Today, by executing abstractive summarization tasks at scale, Rad AI’s language models generate impressions for millions of radiology studies every month, assisting thousands of radiologists at more than 40% of all US health systems and 9 of the 10 largest US radiology practices. Based on years of working with customers, we estimate that our solutions save 1 hour for every 9-hour radiology shift.
Operating within the real-time radiology workflow, our product functions online around the clock, adhering to strict latency requirements. For years, Rad AI has been a reliable partner to radiology practices and health systems, consistently delivering high availability and generating complete results seamlessly in 0.5–3 seconds, with minimal latency. This efficiency empowers radiologists to achieve optimal results in their studies.
In this post, we share how Rad AI reduced real-time inference latency by 50% using Amazon SageMaker.
Challenges in deploying advanced ML models in healthcare
Rad AI, being an AI-first company, integrates machine learning (ML) models across various functions—from product development to customer success, from novel research to internal applications. AI models are ubiquitous within Rad AI, enhancing multiple facets of the organization. It might seem straightforward to integrate ML models into healthcare workflows, but the challenges are many and interconnected.
Healthcare applications make some of the usual AI complexities more challenging. Although any AI solution has to balance speed against accuracy, radiologists rely on the timeliness of our impressions to care for patients, and expect our clinical accuracy to always improve. This constant innovation requires new kinds of models and demands continually improving specialized software and hardware. As inference logic becomes more complex, composing results from multiple models (each seeing regular releases), and a streamlined and reproducible process for orchestration and management is of paramount importance. Even diagnosing basic issues, at this level of complexity, requires a deliberate and methodical approach.
Rad AI’s ML organization tackles this challenge on two fronts. First, it enhances researcher productivity by providing the necessary processes and automation, positioning them to deliver high-quality models with regularity. Second, it navigates operational requirements by making strategic infrastructure choices and partnering with vendors that offer both computational resources and managed services. By enhancing both researcher productivity and operational efficiency, Rad AI creates an environment that fosters ML innovation.
To succeed in this environment, Rad AI takes advantage of the availability and consistency offered by SageMaker real-time endpoints, a fully managed AI inference service that allows seamless deployment and scaling of models independently from the applications that use them. By integrating Amazon Elastic Container Service (Amazon ECS) and SageMaker, Rad AI’s ML system forms a complex server-side architecture with numerous online components. This infrastructure enables Rad AI to navigate the complexities of real-time model deployment, so radiologists receive timely and accurate impressions.

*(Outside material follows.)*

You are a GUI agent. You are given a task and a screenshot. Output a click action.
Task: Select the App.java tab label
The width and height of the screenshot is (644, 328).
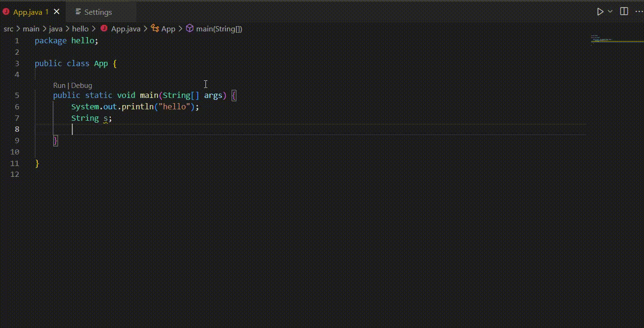click(x=28, y=12)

With focused effort and strategic planning, Rad AI continues to enhance its systems and processes, ultimately improving outcomes for patients and clinicians alike.
Let’s transition to exploring solutions and architectural strategies.
Approaches to researcher productivity
To translate our strategic planning into action, we developed approaches focused on refining our processes and system architectures. By improving our deployment pipelines and enhancing collaboration between researchers and MLOps engineers, we streamlined the integration of models into our healthcare workflows. In this section, we discuss the practices that have enabled us to optimize our operations and advance our ML capabilities.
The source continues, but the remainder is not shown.